As the leaves of varieties and species reach in succession the ripening stage they are stripped and the cuttings made if wanted for immediate planting. But the leaves should be so mature that they are ready to part readily in stripping. If wanted for wintering in the cellar or solar hot-bed, or for spring planting, it is better to prepare the cuttings when fully ripened and the leaves have fallen. The recommendation to cut and plant as early as possible in the fall is given, as it has been found that many species will emit roots before winter sets in, as shown in Fig. 25.
Fig. 25. - Cutting rooted in the fall.
It is usual to make all ripe wood-cuttings about eight inches long, cutting quite close to a bud at the lower end and half an inch or more from a bud at the top.

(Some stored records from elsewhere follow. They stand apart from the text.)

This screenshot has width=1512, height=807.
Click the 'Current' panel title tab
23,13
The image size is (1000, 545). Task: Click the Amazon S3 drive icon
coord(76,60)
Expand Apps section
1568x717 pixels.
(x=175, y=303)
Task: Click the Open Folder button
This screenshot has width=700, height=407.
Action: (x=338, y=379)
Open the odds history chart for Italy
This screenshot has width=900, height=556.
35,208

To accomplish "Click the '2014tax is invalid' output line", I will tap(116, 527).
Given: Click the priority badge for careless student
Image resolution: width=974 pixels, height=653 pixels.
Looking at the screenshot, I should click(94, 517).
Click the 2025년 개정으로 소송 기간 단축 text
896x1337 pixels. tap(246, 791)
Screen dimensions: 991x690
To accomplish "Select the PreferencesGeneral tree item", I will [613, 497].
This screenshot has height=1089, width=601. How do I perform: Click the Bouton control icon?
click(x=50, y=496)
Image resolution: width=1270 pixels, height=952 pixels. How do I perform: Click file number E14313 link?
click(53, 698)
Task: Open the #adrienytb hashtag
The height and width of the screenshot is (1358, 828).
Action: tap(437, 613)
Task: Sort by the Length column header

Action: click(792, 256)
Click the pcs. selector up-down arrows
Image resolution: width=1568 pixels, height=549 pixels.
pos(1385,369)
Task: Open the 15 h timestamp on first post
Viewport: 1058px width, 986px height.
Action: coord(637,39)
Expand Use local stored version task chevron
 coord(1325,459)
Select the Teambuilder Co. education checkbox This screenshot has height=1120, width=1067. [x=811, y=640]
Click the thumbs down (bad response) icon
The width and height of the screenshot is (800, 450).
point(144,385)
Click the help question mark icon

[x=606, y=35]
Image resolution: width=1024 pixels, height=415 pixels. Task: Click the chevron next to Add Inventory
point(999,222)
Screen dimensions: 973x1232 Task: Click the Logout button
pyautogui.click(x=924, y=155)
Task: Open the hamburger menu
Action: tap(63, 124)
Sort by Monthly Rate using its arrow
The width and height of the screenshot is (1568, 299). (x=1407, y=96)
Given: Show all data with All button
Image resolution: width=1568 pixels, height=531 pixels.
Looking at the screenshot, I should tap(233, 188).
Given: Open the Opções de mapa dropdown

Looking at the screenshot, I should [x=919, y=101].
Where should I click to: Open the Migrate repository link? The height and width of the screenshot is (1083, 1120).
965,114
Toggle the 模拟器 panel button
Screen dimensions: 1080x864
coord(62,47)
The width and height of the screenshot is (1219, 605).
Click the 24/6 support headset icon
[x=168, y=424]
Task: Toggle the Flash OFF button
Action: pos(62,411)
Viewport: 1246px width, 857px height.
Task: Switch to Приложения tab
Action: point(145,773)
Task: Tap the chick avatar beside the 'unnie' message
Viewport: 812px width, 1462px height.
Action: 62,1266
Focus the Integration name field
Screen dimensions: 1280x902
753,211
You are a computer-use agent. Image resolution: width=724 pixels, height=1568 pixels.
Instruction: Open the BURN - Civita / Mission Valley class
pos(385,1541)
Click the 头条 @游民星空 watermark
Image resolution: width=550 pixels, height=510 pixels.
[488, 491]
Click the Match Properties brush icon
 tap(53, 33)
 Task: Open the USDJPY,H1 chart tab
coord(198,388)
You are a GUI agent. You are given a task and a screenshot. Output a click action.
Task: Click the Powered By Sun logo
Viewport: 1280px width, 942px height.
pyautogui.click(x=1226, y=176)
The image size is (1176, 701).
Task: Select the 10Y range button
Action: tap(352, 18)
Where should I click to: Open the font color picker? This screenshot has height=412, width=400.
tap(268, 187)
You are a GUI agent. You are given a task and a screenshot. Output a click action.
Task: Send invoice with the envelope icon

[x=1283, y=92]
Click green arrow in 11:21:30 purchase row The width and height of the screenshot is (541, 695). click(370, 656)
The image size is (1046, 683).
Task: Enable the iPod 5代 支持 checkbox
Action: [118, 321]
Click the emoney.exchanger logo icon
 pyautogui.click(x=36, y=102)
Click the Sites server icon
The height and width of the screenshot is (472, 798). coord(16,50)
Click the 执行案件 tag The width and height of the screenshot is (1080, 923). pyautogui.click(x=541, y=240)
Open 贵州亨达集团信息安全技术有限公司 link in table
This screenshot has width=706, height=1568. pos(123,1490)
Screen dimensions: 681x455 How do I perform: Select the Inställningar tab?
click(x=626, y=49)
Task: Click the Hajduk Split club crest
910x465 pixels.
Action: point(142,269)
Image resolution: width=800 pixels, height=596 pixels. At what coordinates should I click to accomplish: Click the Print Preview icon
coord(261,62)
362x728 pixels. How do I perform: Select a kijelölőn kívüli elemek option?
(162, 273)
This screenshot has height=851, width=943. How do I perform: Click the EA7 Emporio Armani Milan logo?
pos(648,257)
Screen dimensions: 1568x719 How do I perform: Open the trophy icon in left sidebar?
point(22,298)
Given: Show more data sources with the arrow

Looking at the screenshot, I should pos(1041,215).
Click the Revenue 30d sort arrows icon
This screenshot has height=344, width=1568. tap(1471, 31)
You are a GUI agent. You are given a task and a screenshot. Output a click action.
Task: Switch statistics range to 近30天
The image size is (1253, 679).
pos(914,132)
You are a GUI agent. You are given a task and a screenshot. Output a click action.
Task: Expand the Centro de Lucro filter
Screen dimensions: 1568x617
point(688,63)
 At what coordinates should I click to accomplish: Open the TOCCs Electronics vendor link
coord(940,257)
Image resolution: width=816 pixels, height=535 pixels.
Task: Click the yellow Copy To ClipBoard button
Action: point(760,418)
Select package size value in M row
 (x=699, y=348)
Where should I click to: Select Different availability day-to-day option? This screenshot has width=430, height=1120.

Cuttings of the willow and some other species will emit roots at almost any point on the bark, but the rule is that most of our cultivated woody plants root with greatest certainty at the base of a bud. This is specially true of pithy plants like the elder, whicli are filled at the nodes with starchy cells. In preparing cuttings of the grape and other species with varying space between the nodes the length of cuttings cannot well be uniform. The usual grape-cutting has three eyes, as shown in Fig. 26. But the internodes are often longer, when only two buds are used.
Fig. 26. - Properly cut grape-cutting.